Image source: Getty Images.

Can AI fix the company’s biggest struggles?

Opendoor’s new president and interim leader, Shrisha Radhakrishna, who took over last month after Carrie Wheeler stepped down, is eyeing AI as a way to improve the company’s operations. Radhakrishna sees many ways that AI can be a key part of the company’s future growth, helping the business with marketing, pricing, and in-home assessments.

Turning to AI can be a way to improve efficiency, but it’ll take time and money to do so. And even then, it’s questionable how much generative AI can do for Opendoor’s business. Consider that the company’s gross margin is typically in just single digits. The iBuying business involves flipping houses and if there’s not enough of a spread there to make enough of a margin, it’s going to be incredibly difficult for the business to cover its other operating expenses and stay out of the red.

AI may help with pricing, but unless it results in significant margin expansion, it may not necessarily lead to a big payoff for the business and its shareholders.

Many AI projects are falling short of expectations

Excitement around AI has captivated investors, but that doesn’t mean that simply throwing money at AI is going to solve problems. In fact, it may create new ones as Opendoor spends excessively without having much to show for it.

According to a recent report from the Massachusetts Institute of Technology, a staggering 95% of companies haven’t been generating any meaningful revenue or payoff from their investments into AI. While the hyperscalers and big tech companies with massive budgets have undoubtedly grown their businesses due to AI, the study underscores the importance of keeping expectations in check.

As tempting as it may be to assume that AI will improve a company’s operations, that’s by no means a sure thing. And that can be particularly concerning for a business such as Opendoor, which has routinely posted losses and which already has more than $2 billion in debt on its books. Last quarter (which ended June 30), its interest expense totaled $36 million — nearly 3 times the size of its operating loss of $13 million.

Investing into AI likely won’t make Opendoor a better stock

Opendoor’s business needs a lot of work before it can have a realistic path to profitability and be a good investment option. There’s a ton of risk for investors to take on and although the stock has surged more than 300% this year (as of Monday), that doesn’t mean the rally is sustainable or that it will continue.

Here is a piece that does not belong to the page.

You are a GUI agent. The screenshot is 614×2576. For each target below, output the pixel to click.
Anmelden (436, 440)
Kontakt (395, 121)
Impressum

The volatility that comes with Opendoor’s stock makes it an unsuitable option for the vast majority of investors to consider for their portfolios. With challenging market conditions, poor financials, and many question marks surrounding the long-term viability of Opendoor’s business, this is a stock I’d steer clear of for the foreseeable future. At the very least, you may want to wait until the company actually shows some tangible improvement and payoff from its efforts and AI investments. Otherwise, you could be taking on significant risk. This is a stock that could have a long way to fall given its sharp rally this year and the volatility that comes with it.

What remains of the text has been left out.